Attentat à Londres: Pourquoi le policier tué n’était-il pas armé?

royaume-uni En Angleterre, les  « bobbies » sont « traditionnellement non armés »…

Lucie Bras

— 

Des policiers lors de l'attaque aux abords du Parlement britannique le 22 mars 2017.

Des policiers lors de l'attaque aux abords du Parlement britannique le 22 mars 2017. — Yui Mok/AP/SIPA

Keith Palmer, un policier de 48 ans, fait partie des trois victimes de l' attaque à proximité du Parlement britannique à Londres. Il n’avait pas d’arme sur lui, une condition courante en Angleterre où la majorité des agents ne sont pas armés.

>> A lire aussi : EN DIRECT. Attentat à Londres: Daesh revendique l'attaque... Quatre morts dont l'assaillant...

C’est l’un de ses collègues qui a dû tirer trois ou quatre coups de feu pour essayer de le défendre lorsque le suspect de l’attaque s’est lancé sur le « bobby », le surnom des policiers britanniques. « Notre équipe de protection parlementaire est composée d’officiers armés et non armés qui assurent différents rôles, et malheureusement, celui qui a perdu la vie aujourd’hui ne portait pas d’arme », a déclaré mercredi Mark Rowley, le chef adjoint de la police.

Remise en question du non-armement des « bobbies »

Cette situation n’est pas rare en Angleterre où la majorité des officiers de police ne sont pas armés. « C’est la tradition, les bobbies sont des gardiens de la paix, des agents de service public, donc ils n’ont pas d’arme », explique Alain Bauer, criminologue au Conservatoire national des arts et métiers (CNAM).
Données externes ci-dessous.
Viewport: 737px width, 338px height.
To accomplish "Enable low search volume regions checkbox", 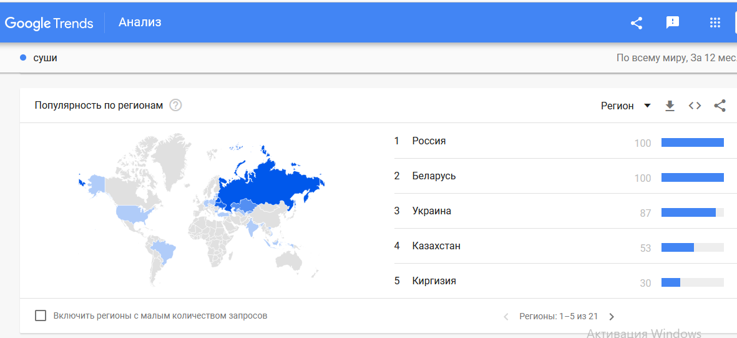I will (41, 316).
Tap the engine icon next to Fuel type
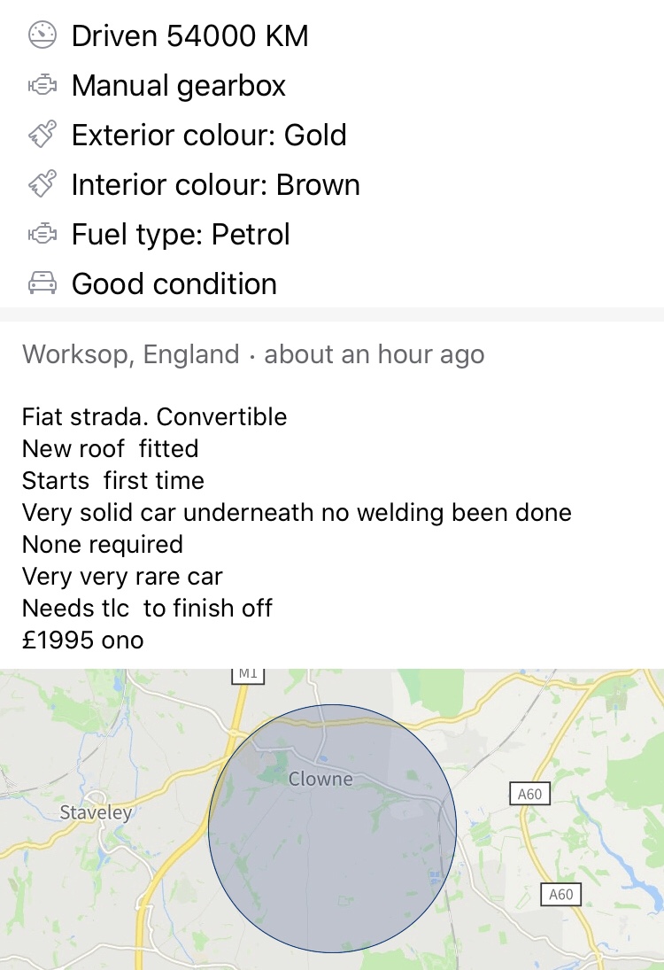The height and width of the screenshot is (970, 664). pyautogui.click(x=42, y=234)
En 2014, seulement 4,5 % d’entre eux étaient autorisés à en posséder une.

Les officiers chargés de la sécurité du Parlement se tiennent devant les grilles de l’édifice. Avec leurs vestes fluo, le public peut les reconnaître et les aborder. « Les touristes viennent leur parler, prendre des photos avec eux. Ils les voient tout le temps », souligne Graham Wettone, un ancien officier de police sur Sky News. « Ce ne serait pas la même relation s’ils étaient armés », poursuit l’officier. Mais après la mort de Keith Palmer, la police poursuit sa réflexion sur le réarmement de ses agents.

>> A lire aussi : VIDEO. Attentat à Londres: Ce que l'on sait du principal suspect

La question se pose même depuis 2005, date des attentats dans le métro londonien. Depuis, la police arme peu à peu ses officiers. En 2016, 600 policiers supplémentaires ont été armés.